Plastic. For particularly badly weed-infested areas of your plot, it’s worth covering the whole area in black plastic for an entire season. This has the dual benefit of creating a physical barrier to stop the weeds growing, whilst excluding light and rainwater to prevent the roots from adding to their stock of energy-storing starches – the combined effect being to exhaust the plants of energy. Of our top five perennial weeds, this method is likely to work to control the couch grass, and possibly the nettles and ground elder. On the plus side, in the second year, you can make slits in the plastic and plant through it (a pernicious bindweed with a store of energy will find its way even out of this hole in the first season under cover). The downside – and it’s a not inconsiderable one – is that the warm, humid microclimate created under the sheet is loved by slugs. And, to an extent, rats.
Hoe. There’s an old allotmenter’s adage when tackling a persistent weed – “never let it see a Sunday”, a call to getting rid of the top growth on a weekly basis. The hoe is your friend, and key ally in managing your plot and maintaining decent yields for your table. Try to use the hoe as a preventative measure, rather than a cure for weeds that have been allowed to become a problem. If there’s a downside of hoeing (apart from needing good control when steering between crops), it’s that the regular disturbance of the soil gives annual weed seeds a chance to reach the light and germinate – but that’s only a problem when you get behind with your weeding. Apart from which, once you feel you’re getting to a stage where the perennial weed growth is slowing, if not abating entirely, you can employ the next weapon in your armoury.
Mulch. Do this generously, using well-rotted organic material in thick layers of, at the very least, two inches, preferably double that. If you’re mulching paths and non growing areas, you can use fresh woodchip, but this should be kept away from growing plants (apart from weeds) as the process of the rotting down ‘locks up’ the nitrogen in the soil and deprives your veg of that essential nutrient.
Chemical weedkiller. Just…no. Especially around edibles, but also consider the effects on pollinators.
Weed suppressing membrane. I wouldn’t. The cheap ones are worse than useless, the expensive ones work for a few years then break down and become more of a problem than a solution. The main issue is that, while a good membrane will prevent weeds growing up through it, there’s nothing to stop organic material gathering on top of it, which rots down and provides an ideal growing medium for weeds. As the membrane begins to break down, the weeds root through it, making the eventual removal of the now useless expanse of material a complete pain in the nethers.
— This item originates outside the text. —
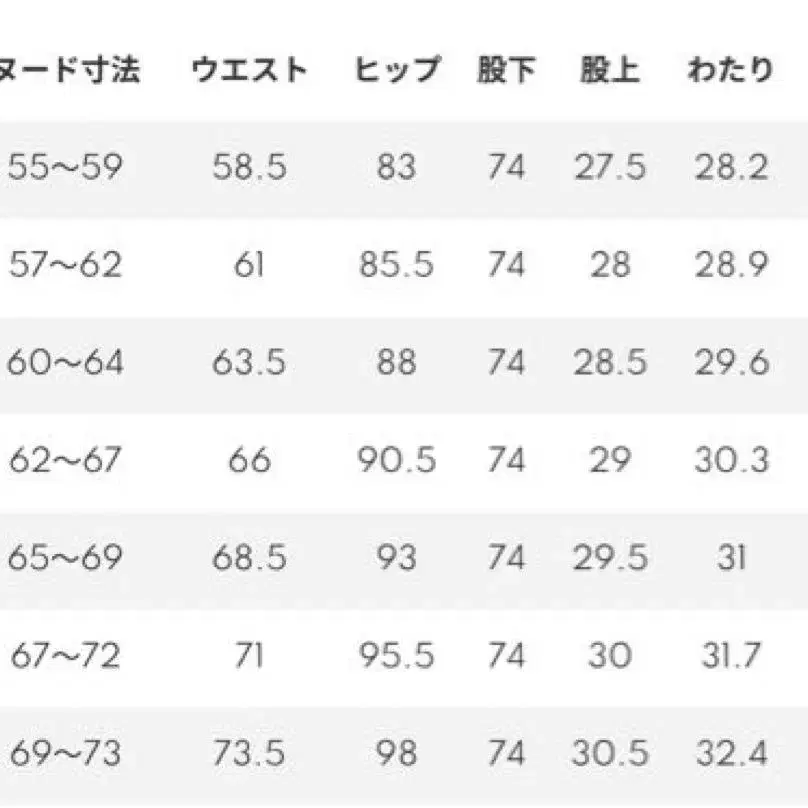
Task: Select the 66 waist cell
Action: [248, 460]
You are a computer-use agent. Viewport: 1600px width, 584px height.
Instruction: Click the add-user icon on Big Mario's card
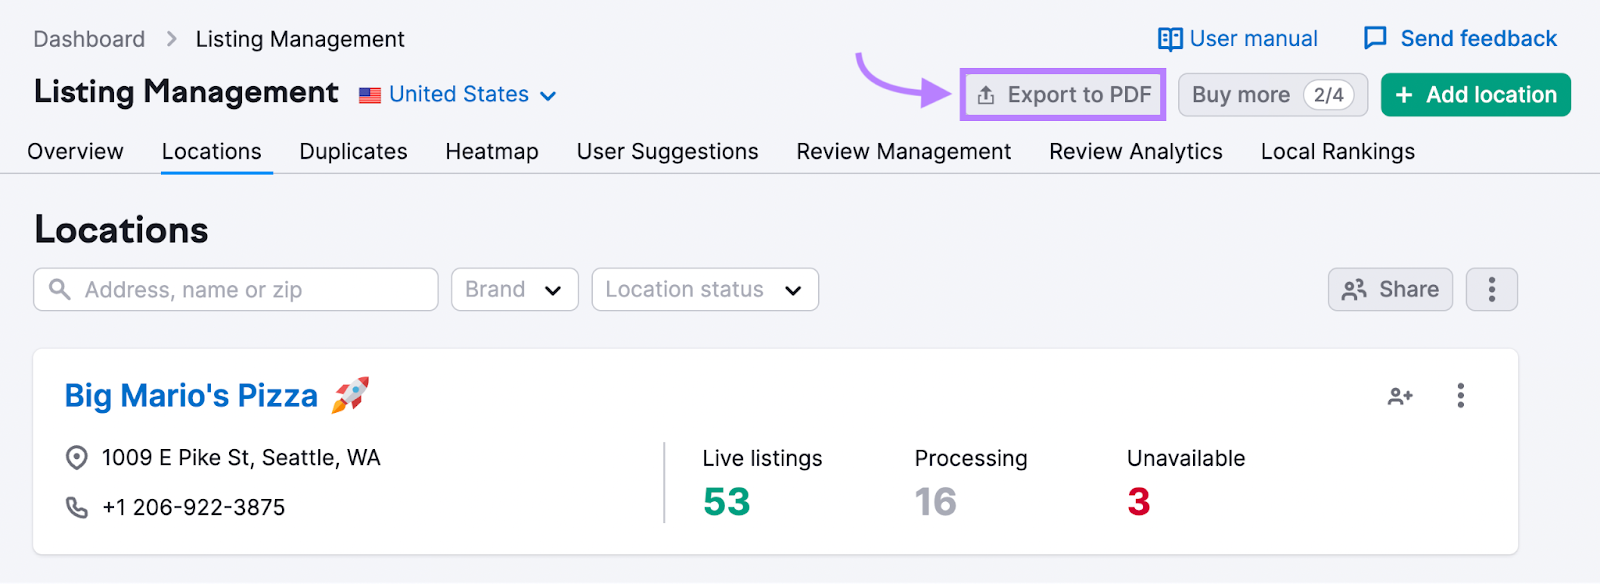point(1400,396)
Mexican marigolds. Tagetes minuta, is a plant which releases a chemical at the roots which many have found to be effective in controlling perennial weeds such as ground elder and bindweed. The process is known as alleopathy, and it should be remembered that the inhibiting function is as likely to work on your veg as the weeds you want to target, so this is a method for clearing a patch over a season, rather than a companion plant in the manner of more familiar members of the marigold clan. The mexican marigold itself can become a something of an annual pest, so best to cut it back before the flowers go to seed.
Grow potatoes. Who hasn’t come across tangled clusters of brittle white bindweed roots whilst harvesting their spuds? There’s more furtling about in extracting a potato from the soil than with most veg, and the process offers an ideal opportunity to simultaneously extract a good portion of the subterranean network of a problem weed.